Iran Schoolgirls Allegedly Targeted With Poisonings To Stop Them From Going To School

The first cases of poisoning were reported in November in the religious city of Qom.

Iranian officials said young girls have been poisoned in about 30 schools across the country, in an apparent effort to stop them from going to school, according to several news reports.

The BBC reported about 700 girls have been affected by toxic gas since November, many of whom have been hospitalised, but none have died.

The girls impacted have exhibited symptoms, including nausea and fatigue, the network added.

Schoolgirls have been on the forefront of protests that have rocked the country following the death of 22-year-old Mahsa Amini in morality police custody in September after the young woman was arrested for allegedly not wearing her hijab properly.

The first cases of poisoning were reported in November in the religious city of Qom, which is home to Shiite Muslim clerics and many religious schools.

Students at Qom’s Noor Yazdanshahr Conservatory fell ill both in November and December, according to The Associated Press, but authorities at first failed to recognise a connection between those incidents.

More cases were later reported in other cities, including in the country’s capital Tehran and in Borujerd, suggesting the incidents weren’t isolated.

Most of the poisonings affected schools were young girls were taught, but at least one so far was reported in a boys’ school in Borujerd, the AP added.

About 100 people, including parents, protested the incidents in Qom last month, and some families have already not been taking their children to school.

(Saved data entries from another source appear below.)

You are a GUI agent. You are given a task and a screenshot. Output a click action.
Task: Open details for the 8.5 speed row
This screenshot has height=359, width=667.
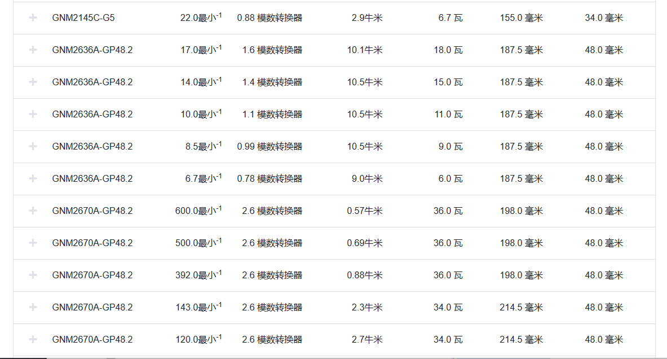33,147
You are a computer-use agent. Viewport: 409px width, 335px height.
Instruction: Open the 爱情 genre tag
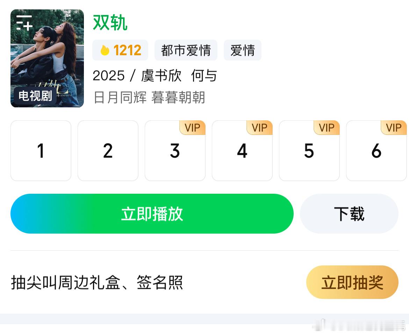pos(243,50)
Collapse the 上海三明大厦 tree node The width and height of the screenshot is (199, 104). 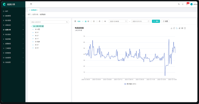[31, 26]
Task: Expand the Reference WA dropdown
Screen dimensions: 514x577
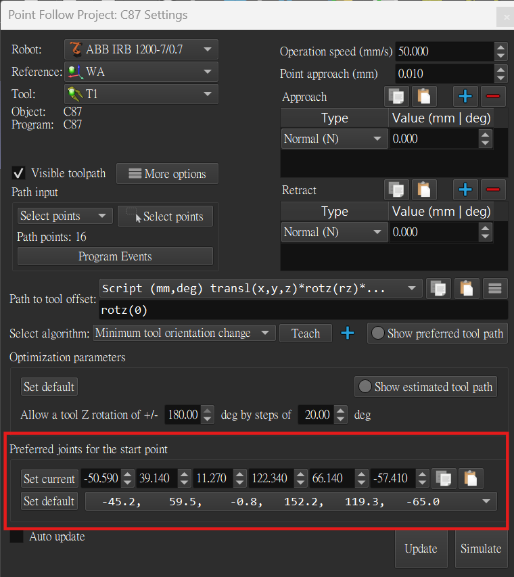Action: tap(141, 72)
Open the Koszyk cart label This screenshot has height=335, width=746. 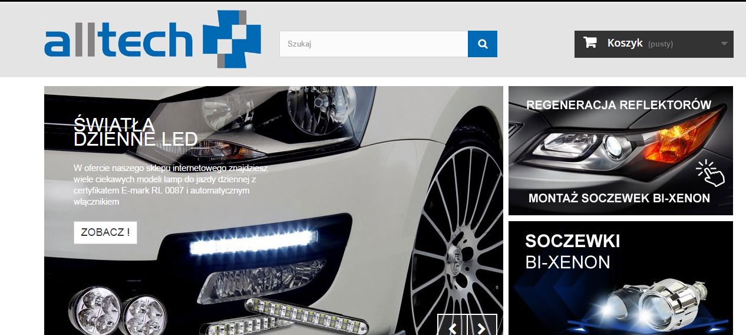tap(625, 43)
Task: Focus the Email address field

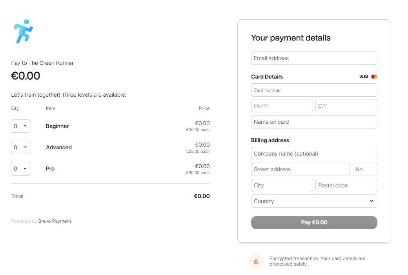Action: (x=314, y=58)
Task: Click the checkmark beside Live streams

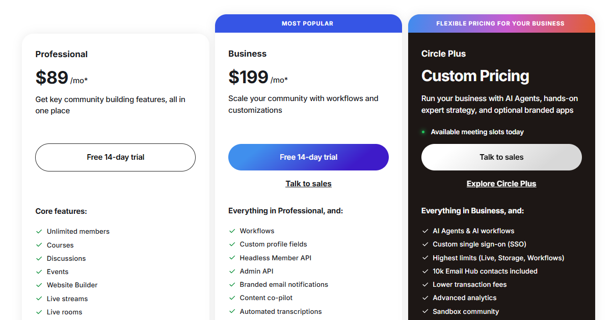Action: 39,299
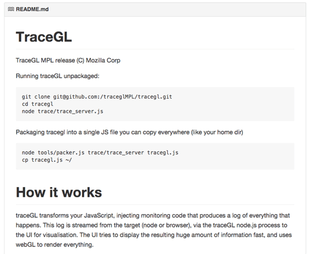Click the divider under How it works
Image resolution: width=310 pixels, height=254 pixels.
(x=155, y=204)
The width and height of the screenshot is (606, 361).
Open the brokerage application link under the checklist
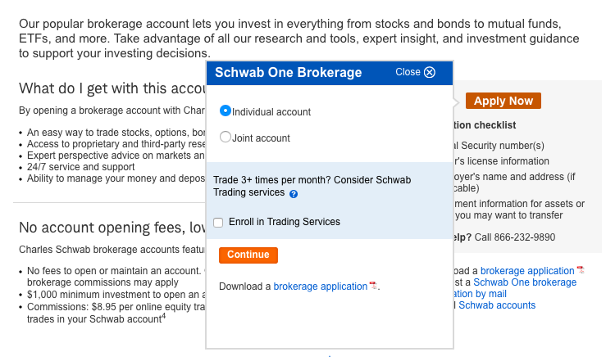pos(527,271)
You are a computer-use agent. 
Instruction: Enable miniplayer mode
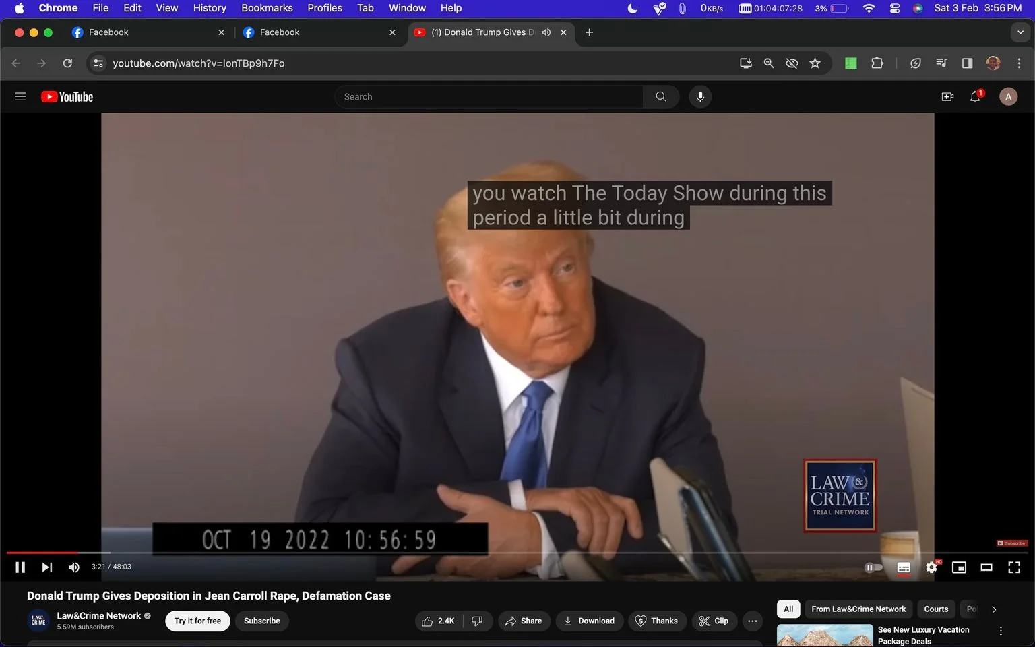click(959, 567)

Both Iran’s prosecutor general and the Intelligence Ministry have launched investigations into the poisonings.

“The poisoning of students of Qom was intentional and caused by available chemical compounds. Some people wanted all schools to be closed, especially girls’ schools,” Younes Panahi, a deputy health minister, said at a press conference Sunday, according to a report by Iranian state broadcaster IRIB, cited by NBC News.

Panahi, who did not identify who is behind the attacks, subsequently said his remarks that implied the targeting of girls’ schools were thought to be premeditated had been misunderstood, as the government has not confirmed that, the BBC reported.

During the news conference, Panahi said those impacted exhibited mild symptoms, including weakness and lethargy, and none of the students suffered complications.

“The poisoned students do not need aggressive treatment and a large percentage of the chemical agents used are treatable,” he said.

Young women opposing the strict Islamist dress code were targeted with acid attacks in 2014 in Isfahan, Iran.

“If operatives of the acid attacks had been identified and punished then, today a group of reactionaries would not have ganged up on our innocent girls in the schools,” Azar Mansoori, a reformist politician, wrote on Twitter, according to Reuters.

Girls’ education in Iran has not been questioned since the 1979 Islamic Revolution, the AP explained, despite the country’s very conservative leadership. Iran has even called on Afghanistan to allow girls to attend schools and universities.

Government critics in Iran, however, have raised the possibility the poisonings could be an act of “revenge” on behalf of the government for girls’ participation in the protests following Amini’s death. There does not appear to be any evidence so far to support those claims.